The genes for the flagellar organelle are in several major gene clusters in both E. coli and S. enterica (17, 18), and a shared fliC locus has the major flagellin gene in both. The Salmonella genus has two species, S. bongori and S. enterica, the latter of which is divided into six subspecies, four of which (subspecies IIIb, II, VI, and I) have an additional FljB flagellin gene at a separate locus. The FliC and FljB flagellins of the biphasic subspecies form a distinct group that is different from the FliC flagellins of the monophasic subspecies (19). Also, some E. coli H-antigen genes map to one of four minor flagellin loci, flkA (H3, H35, H36, H47 and H53), fllA (H44 and H55), flmA (H54) (20), and flnA (H17) (21). Strains with these H-antigen genes have inactivated fliC genes. It should be noted that these studies used only H-antigen type strains, and to our knowledge, broader studies have not been done.

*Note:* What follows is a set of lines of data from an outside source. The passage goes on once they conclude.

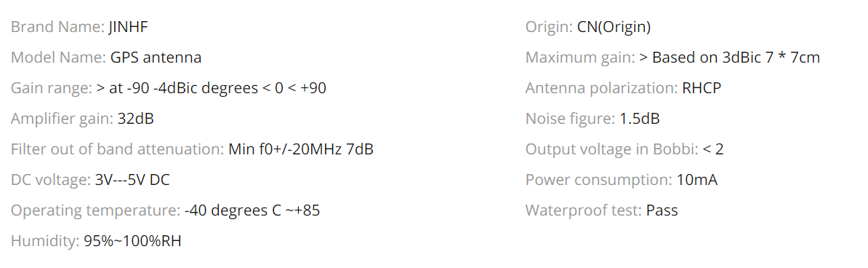Click the Gain range specification value
The width and height of the screenshot is (868, 268).
[x=211, y=87]
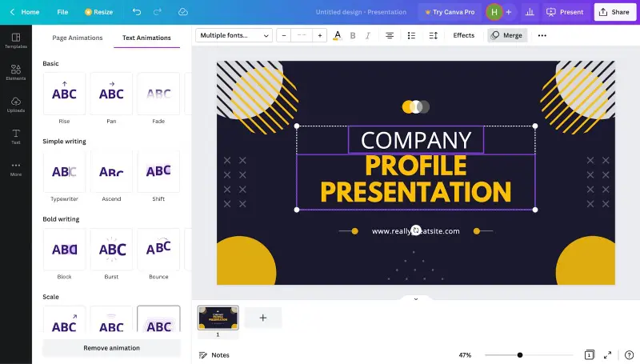Open the text alignment option
This screenshot has width=640, height=364.
tap(390, 35)
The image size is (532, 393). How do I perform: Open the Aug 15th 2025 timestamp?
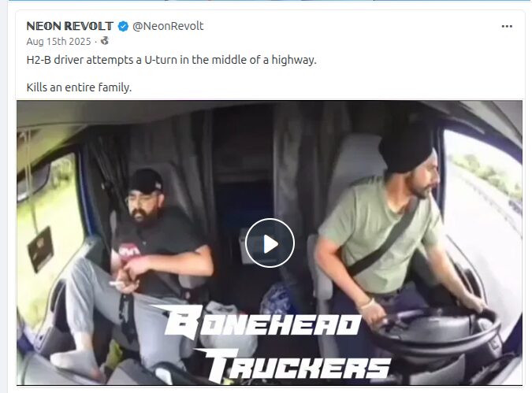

Flagellar synthesis, assembly, and regulation are complex, and E. coli and S. enterica have about 50 flagellar genes in 15 and 17 operons, respectively, with a two-protein master regulator in one operon determining expression of the others in a hierarchic cascade (17, 18). Some species have both polar and peritrichous flagella, and then there are two independent sets of genes and proteins subject to independent regulation (17, 18).

Archaea also have a motility system based on rotation of a spiral-shaped rod. However, the rod and motility system is not homologous to that of flagella, with no shared components. The flagellin equivalent is often called archaellin, but we have retained the use of “flagellin” for both, as they perform the same function. Little is known of archaeal flagellins, but there are two structures (22, 23), and both have an N-terminal α-helix domain equivalent to the bacterial D0 or D1 domain and a C-terminal domain on the surface (22), as shown in Fig. 1A. However, archaeal flagellins are related to type IV pilins (2225), whereas the bacterial flagellin export system is related to the type III secretion system (26).

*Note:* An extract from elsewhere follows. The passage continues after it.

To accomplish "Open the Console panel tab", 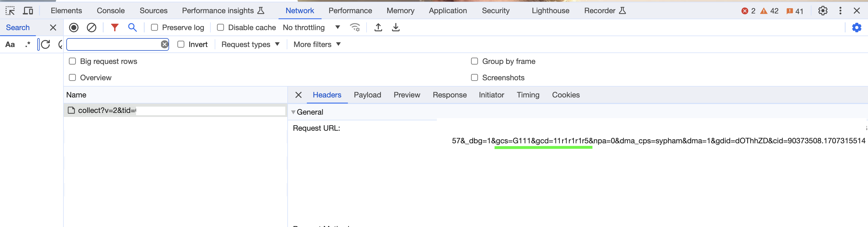I will click(x=111, y=11).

Although the diversity of the flagellin variable domain has been described for many species in Firmicutes and Proteobacteria (2729), and also in the Euryarchaeota (22, 30, 31), the overall picture of prokaryote flagellin diversity is still unclear. And little is known about the origins and evolution of this huge and to our knowledge unique diversity (32). The diversity makes flagellin a promising vaccine target (33) or biomarker (34) and has remarkable potential for high-resolution metagenomics analysis.

Here, we identified 113,285 prokaryotic flagellin sequences from 52 major prokaryote phyla, and the analysis reveals a pattern of diversity that is only easily explained by cross-phylum horizontal gene transfer (HGT) driving the evolution and maintenance of the extreme diversity of bacterial flagellins.

RESULTS

Flagellins are extremely diverse and widely distributed in their respective superkingdoms.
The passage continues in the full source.